AbstractIn most patients, bilateral uterine arteries supply the uterus exclusively. However, collateral arterial supply to the uterus has been described, predominantly in the context of uterine artery embolization (UAE) for fibroid treatment. This may lead to incomplete embolization, which can impact clinical outcomes. Therefore, identification of potential collateral supply to the uterus is essential for achieving optimal clinical results. The authors report three cases of collateral uterine arterial supply from the ovarian and round ligament arteries in the setting of uterine arteriovenous fistula (uAVF), postpartum hemorrhage (PPH), and symptomatic fibroids. Aortography from the level of the renal arteries was performed for initial evaluation of uterine arterial supply in all patients and identified hypertrophied, tortuous ovarian artery collaterals. Selective angiography of the external iliac artery was required to identify round ligament collateral uterine supply.

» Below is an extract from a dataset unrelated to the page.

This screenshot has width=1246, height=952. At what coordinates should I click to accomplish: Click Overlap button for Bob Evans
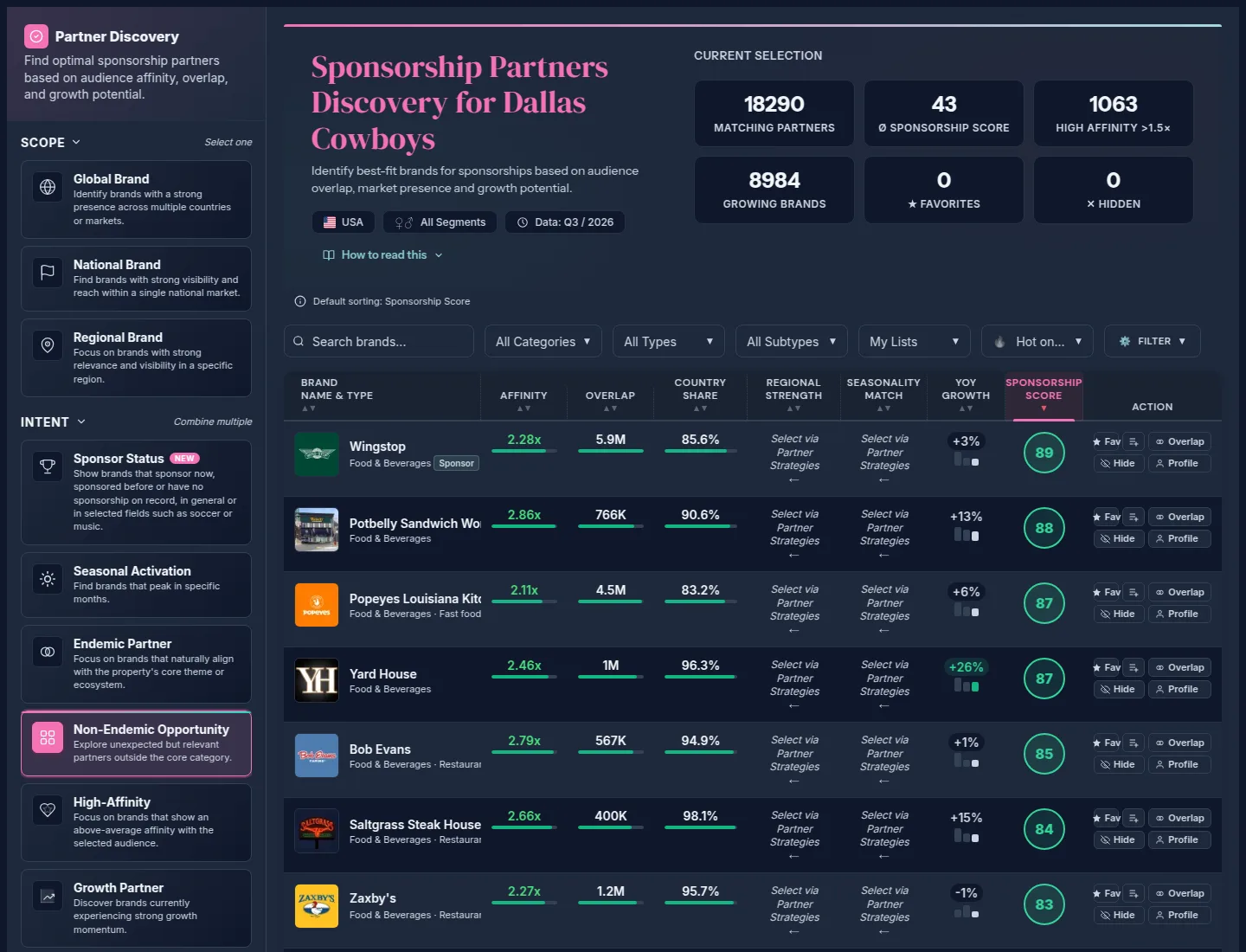[1179, 743]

Three-dimensional cone beam computed tomography (CT) was also used to visualize vascular distribution of bilateral uterine arteries and an ovarian collateral feeding a uAVF. In regard to outcomes, identification of collateral uterine arterial supply allowed for single-session complete embolization in fibroid patients with collateralized round ligament or ovarian arteries and in the PPH patient in disseminated intravascular coagulation with predominantly ovarian artery supply to the uterus. Identification of collateral uterine arterial supply facilitated technical success in all patients. In the setting of various uterine pathologies, identification of collateral uterine arterial supply is essential to optimize clinical success of UAE.